Dameon brings up a good point here, and this is a topic I cover in the CCSA classes that I teach. The stealth rule should always be one of the first rules in your Network/Firewall policy layer, but what kind of rules need to appear prior to the stealth rule? The main ones are:
- Administrative Access Rules - Allowing SSH/HTTPS/4434 from trusted internal hosts/networks to the firewall itself for purposes of management via the Gaia Web interface and clish/expert mode.

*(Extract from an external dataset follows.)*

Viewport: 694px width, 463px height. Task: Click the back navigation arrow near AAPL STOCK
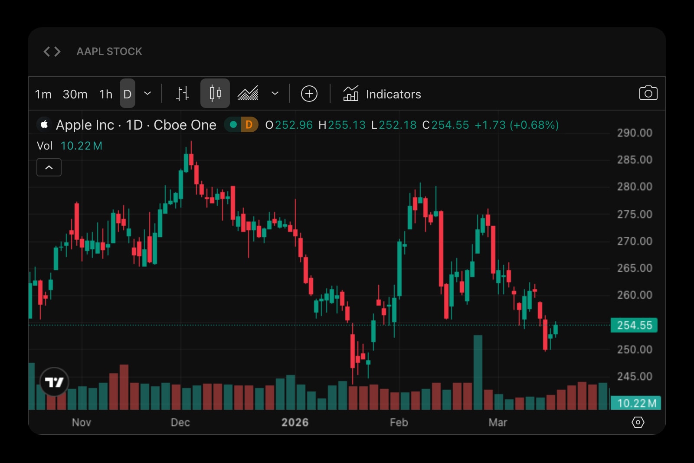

- Ping/Traceroute - If you want the firewall to answer pings sent directly to one of its interfaces and/or show up as a visible hop in a traceroute, you'll need a rule allowing it. Generally I don't have a problem with the firewall responding to pings/traceroutes sent from an internal reasonably-trusted network, but definitely not for the Internet. Note that including the traceroute service in a rule used to halt SecureXL Accept Templating from that point (i.e. "acceleration disabled from rule #X"), but this limitation was lifted in gateway code version R80.10.
- SNMP/NMS Polling - If you have a Network Management Station (NMS) initiating SNMP polls to the firewall, you'll need an explicit rule allowing it. Notice that it is possible to only allow the NMS to perform SNMP reads by utilizing the special service snmp-read, which would be considered best practices unless the NMS is performing SNMP set operations which is not too likely. Netflow and external authentication connections such as RADIUS/TACACS initiated by the firewall itself will be allowed by default (implied rule "Accept outgoing packets from gateway") unless you explicitly block it.
- DHCP Server/Relay - If the firewall is performing DHCP Relay or acting as a DHCP server, the rules permitting this traffic must appear prior to the stealth rule.
There are a few other corner-case rules that have to appear prior to the Stealth Rule (VRRP multicast advertisements, legacy Client Authentication, SecureRemote Topology Downloads, etc.) but these are the big ones.